What is required
Look through the listing below, find every line with the string "agent", and copy it.
..............................
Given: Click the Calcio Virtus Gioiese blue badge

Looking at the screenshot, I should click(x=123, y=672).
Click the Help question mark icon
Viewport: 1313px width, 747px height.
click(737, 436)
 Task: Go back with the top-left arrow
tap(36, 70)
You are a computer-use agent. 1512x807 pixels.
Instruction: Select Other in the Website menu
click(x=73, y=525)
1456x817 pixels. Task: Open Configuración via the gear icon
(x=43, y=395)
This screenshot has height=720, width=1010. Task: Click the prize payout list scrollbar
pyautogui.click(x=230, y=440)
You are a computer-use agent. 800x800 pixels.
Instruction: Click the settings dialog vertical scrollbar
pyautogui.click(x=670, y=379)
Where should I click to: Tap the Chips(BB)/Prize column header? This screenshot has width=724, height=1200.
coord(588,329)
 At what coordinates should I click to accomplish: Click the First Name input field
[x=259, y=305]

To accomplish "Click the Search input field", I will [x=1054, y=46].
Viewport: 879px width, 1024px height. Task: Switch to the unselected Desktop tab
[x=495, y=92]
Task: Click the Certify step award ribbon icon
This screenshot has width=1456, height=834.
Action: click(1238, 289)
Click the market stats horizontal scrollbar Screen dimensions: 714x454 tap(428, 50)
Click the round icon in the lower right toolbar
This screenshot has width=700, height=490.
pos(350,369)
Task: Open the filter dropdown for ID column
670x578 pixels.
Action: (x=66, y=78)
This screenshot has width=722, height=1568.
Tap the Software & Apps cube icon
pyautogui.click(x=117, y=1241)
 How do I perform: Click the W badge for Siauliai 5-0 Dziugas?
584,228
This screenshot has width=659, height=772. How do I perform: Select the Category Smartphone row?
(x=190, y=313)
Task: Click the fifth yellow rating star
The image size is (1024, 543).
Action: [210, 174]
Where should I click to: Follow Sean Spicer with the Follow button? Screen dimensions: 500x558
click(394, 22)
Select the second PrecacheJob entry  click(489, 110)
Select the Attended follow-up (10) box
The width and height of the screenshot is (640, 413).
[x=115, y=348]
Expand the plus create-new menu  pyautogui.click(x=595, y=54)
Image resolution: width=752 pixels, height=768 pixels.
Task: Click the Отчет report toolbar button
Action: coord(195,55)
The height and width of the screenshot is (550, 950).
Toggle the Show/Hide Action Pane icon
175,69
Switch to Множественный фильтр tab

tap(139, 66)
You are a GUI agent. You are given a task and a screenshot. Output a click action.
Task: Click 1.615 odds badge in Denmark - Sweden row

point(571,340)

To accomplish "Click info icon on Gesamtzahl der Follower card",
..............................
Answer to the exercise
You are a computer-use agent. 1512x807 pixels.
You are a computer-use agent. 800x800 pixels.
You are a GUI agent. You are given a task and a screenshot. Output a click action.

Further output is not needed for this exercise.